February 10, 2026 Priya Shah – Business Editor Business

Mortgage delinquencies rose in the final quarter of 2025, with the increase particularly pronounced among homeowners in lower-income areas, according to data released Tuesday by the Federal Reserve Bank of New York.

The share of borrowers more than 90 days late on their mortgage payments jumped from roughly 0.5% in 2021 to 3% by the end of 2025 for those in the lowest-income zip codes, the New York Fed reported. Borrowers in higher-income areas experienced delinquency rates below 1% during the same period. Delinquencies also increased in middle-income zip codes, though not as sharply.

The rise in delinquencies coincides with a period of increasing unemployment and, in some regions, declining home prices. The national unemployment rate has risen approximately one percentage point since April 2023. Two-thirds of U.S. Counties saw unemployment rates increase, with rates in Florida and Minnesota climbing more than 1.6 percentage points. Counties experiencing the largest increases in unemployment saw mortgage delinquencies worsen by nearly 0.6 percentage points year-over-year, while counties with stable or declining unemployment saw a more modest increase of 0.2 percentage points.

Federal Reserve researchers noted the trend was particularly evident among Federal Housing Administration (FHA) mortgages. “These delinquency rates and the increases are highly concentrated in low income areas and also areas where home prices have been falling,” a New York Fed researcher said on a conference call Tuesday.

While overall serious delinquency rates remain historically low – at 1.3% in 2025, compared to over 8% during the 2007-09 recession – the increase represents a shift from the artificially low rates experienced during the pandemic, when government stimulus and bank relief programs were widespread.

Aggregate household debt increased by $191 billion in the fourth quarter, reaching $18.8 trillion, a 32.4% increase since the end of 2019. Mortgage balances grew by $98 billion to $13.2 trillion, while credit card debt rose by $44 billion to $1.28 trillion.
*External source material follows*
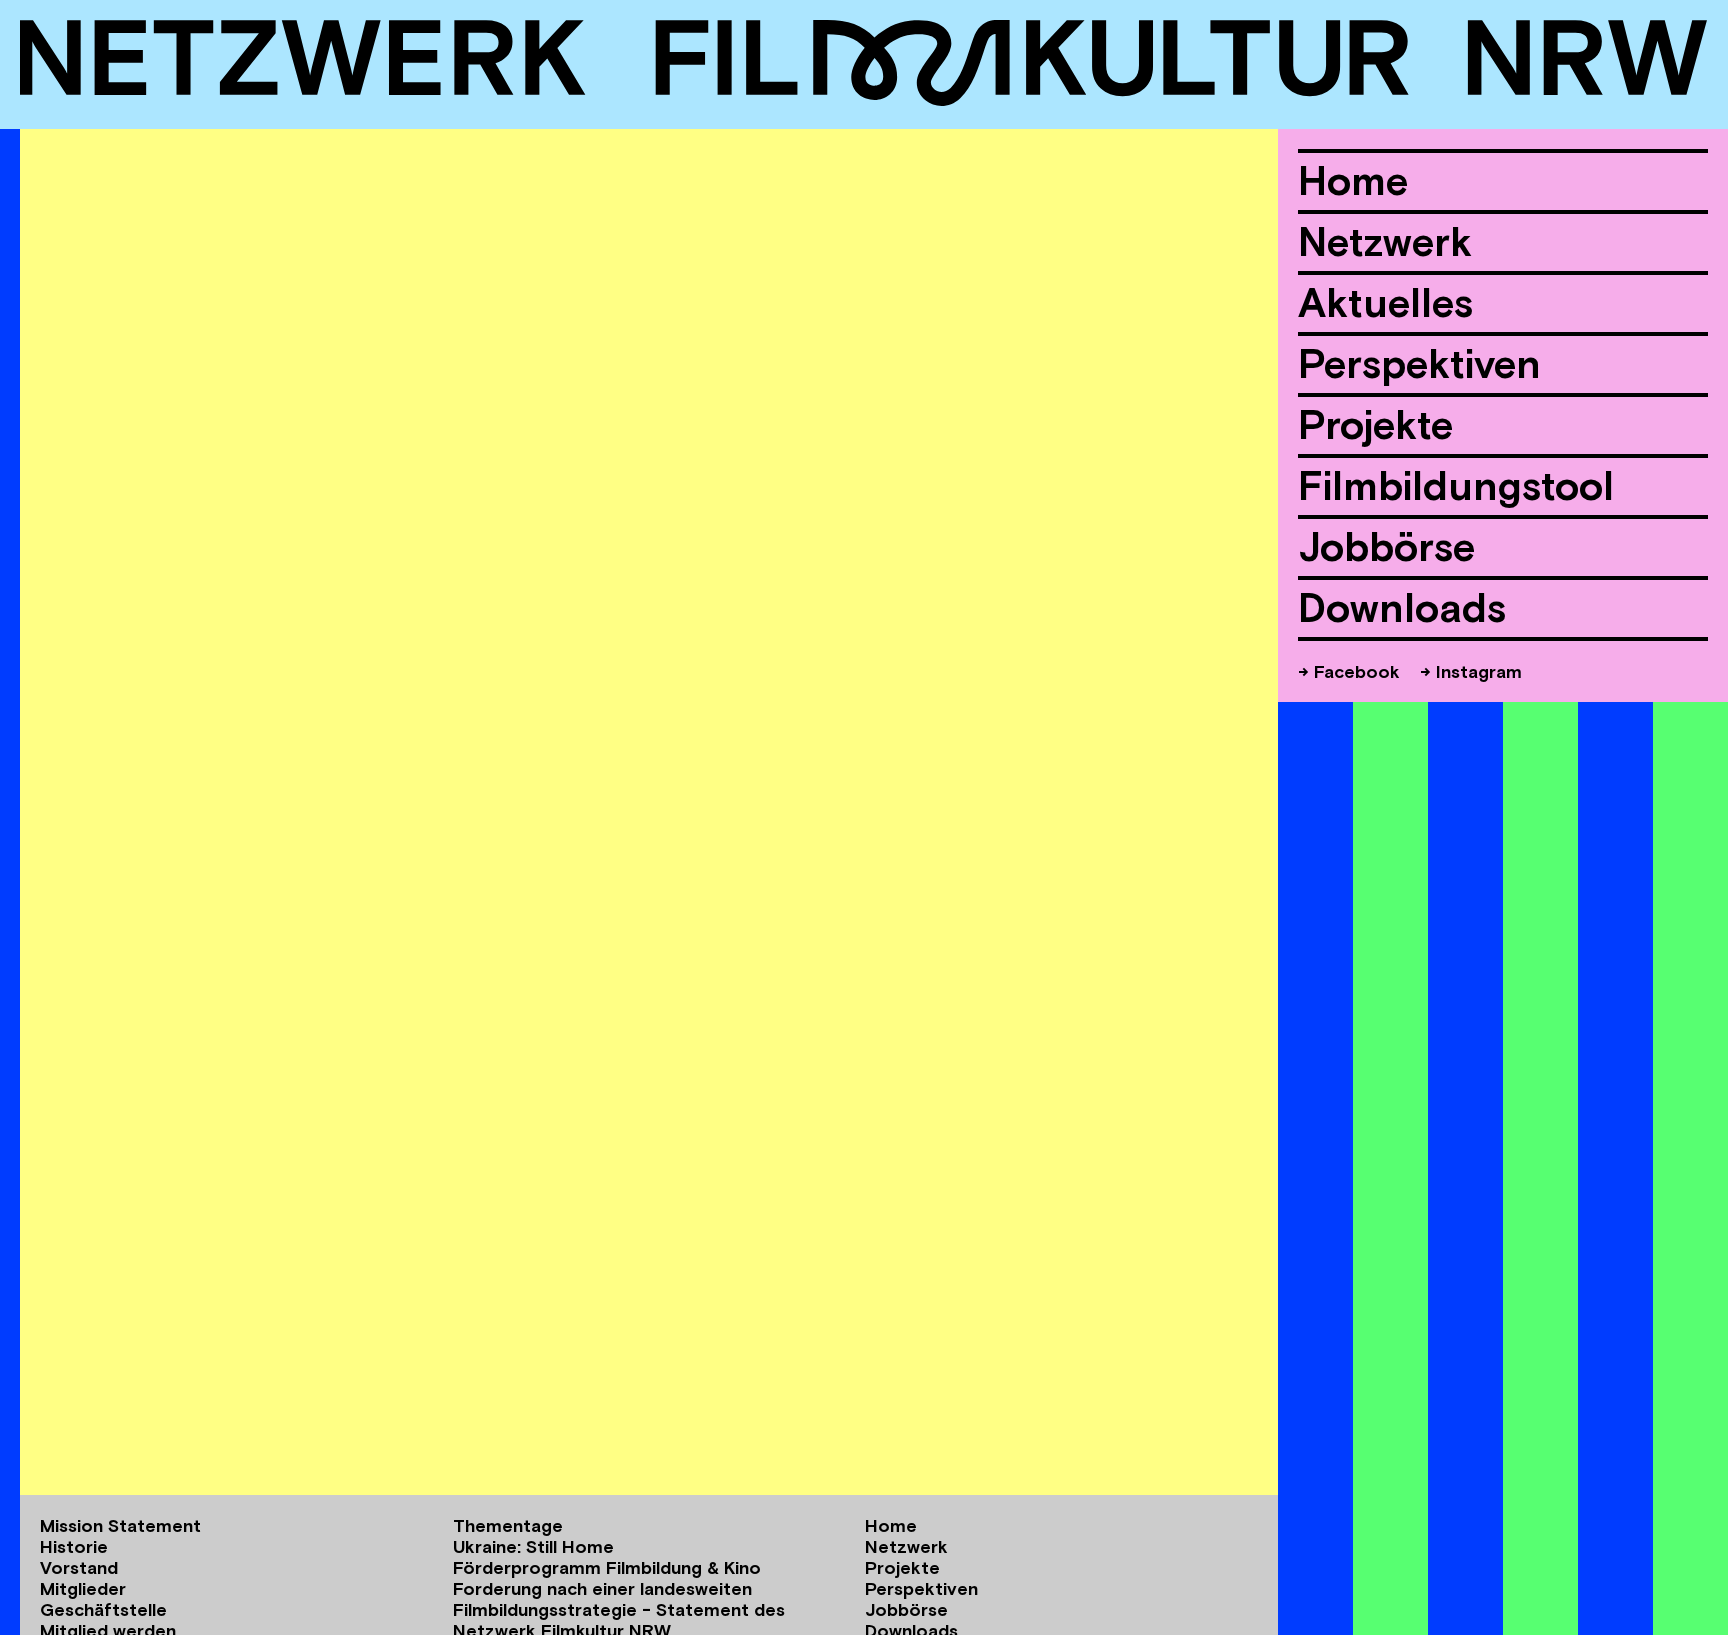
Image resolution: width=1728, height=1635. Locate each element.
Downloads (1402, 608)
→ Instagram (1471, 671)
Home equity lines of credit (HELOCs) also increased by $12 billion, continuing a trend that began in 2022 after a long period of decline since 2009.

Home prices were up 1.4% nationally in November, according to the S&P CoreLogic Case-Shiller national home price index, but regional variations persist, with areas along the Gulf Coast of Florida experiencing price declines and corresponding increases in mortgage delinquencies.